Елены и место обретения Честного Креста и рассказывает, как определили, какой крест принадлежал Спасителю. Рассказ наивен. Память иногда его подводит; так, коптскую часовенку он называет арабским алтарем. Но точно указывает место захоронения Никодима, но забывает о второй пещере с могилой Иосифа Аримафейского.

Сентенция Распутина по поводу Никодима: "Никогда не бойся делать добро и за добро всегда попадешь в честь"47.

Более всего Григория Ефимовича поразила трещина на одной из четырех колонн, подпирающих святую арку у входа в церковь. Его рассказ – не что иное, как фольклор, настоящий апокриф: "Не могу всего описать, многое рассказывают, как, когда не поверили и затворили храм и стали у Гроба католики, а разини армяне на улице, на паперти, в колонну Благодать сошла и один турка плюнул в колонну и там зубы его остались, и видать, как Бог наказует неверующих. Боже, спаси и помози!"48 На эту тему существует несколько вариаций – одну из них, почти "научную", расскажу.
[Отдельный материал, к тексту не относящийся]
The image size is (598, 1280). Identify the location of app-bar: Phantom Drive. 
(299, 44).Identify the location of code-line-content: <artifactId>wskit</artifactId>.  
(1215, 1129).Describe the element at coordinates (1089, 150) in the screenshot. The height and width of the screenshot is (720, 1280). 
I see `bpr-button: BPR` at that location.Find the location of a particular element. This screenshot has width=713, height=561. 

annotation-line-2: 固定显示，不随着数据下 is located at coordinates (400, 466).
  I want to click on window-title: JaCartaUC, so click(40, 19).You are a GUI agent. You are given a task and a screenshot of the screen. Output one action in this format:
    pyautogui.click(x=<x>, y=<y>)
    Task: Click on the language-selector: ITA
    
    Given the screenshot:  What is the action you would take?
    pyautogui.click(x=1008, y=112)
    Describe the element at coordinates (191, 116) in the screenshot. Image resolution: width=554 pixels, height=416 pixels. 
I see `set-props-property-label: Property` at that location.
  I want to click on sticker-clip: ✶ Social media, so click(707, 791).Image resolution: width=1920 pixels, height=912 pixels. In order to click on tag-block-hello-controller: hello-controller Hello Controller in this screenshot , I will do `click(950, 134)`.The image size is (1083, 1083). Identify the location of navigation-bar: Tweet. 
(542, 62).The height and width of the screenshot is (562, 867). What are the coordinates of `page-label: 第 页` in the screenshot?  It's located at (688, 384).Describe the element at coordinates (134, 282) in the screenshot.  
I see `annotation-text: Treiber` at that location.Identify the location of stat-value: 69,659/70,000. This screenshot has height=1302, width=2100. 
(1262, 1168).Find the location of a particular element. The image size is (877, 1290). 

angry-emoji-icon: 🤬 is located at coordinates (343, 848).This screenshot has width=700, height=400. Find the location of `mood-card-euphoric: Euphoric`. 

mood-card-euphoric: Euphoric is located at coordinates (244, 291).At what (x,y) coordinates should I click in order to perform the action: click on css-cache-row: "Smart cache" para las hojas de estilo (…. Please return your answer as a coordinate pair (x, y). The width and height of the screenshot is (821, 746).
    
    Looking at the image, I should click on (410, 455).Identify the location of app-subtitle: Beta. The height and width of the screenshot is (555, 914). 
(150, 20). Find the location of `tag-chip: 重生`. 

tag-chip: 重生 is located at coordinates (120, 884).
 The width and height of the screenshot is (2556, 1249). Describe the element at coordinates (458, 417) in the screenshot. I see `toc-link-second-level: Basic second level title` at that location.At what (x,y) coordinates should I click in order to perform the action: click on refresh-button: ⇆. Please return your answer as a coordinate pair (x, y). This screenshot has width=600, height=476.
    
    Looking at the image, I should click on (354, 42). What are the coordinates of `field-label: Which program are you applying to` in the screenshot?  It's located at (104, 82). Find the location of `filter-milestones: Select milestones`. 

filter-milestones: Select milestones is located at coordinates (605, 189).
Как известно, у Гроба Господня на Страстной неделе, в Великую субботу, на Гроб нисходит Небесный огонь. В это верят представители всех конфессий, даже магометане, исключение составляют латиняне и, понятно, евреи. Этот Небесный огонь нисходит только Иерусалимскому патриарху. В XVI в., т. е. во времена вполне просвещенные, произошло следующее. Армяне попытались соперничать с православными и, подкупив турецкую стражу, проникли к Гробу Господню, в то время как греческое духовенство и православный клир вообще не были допущены внутрь.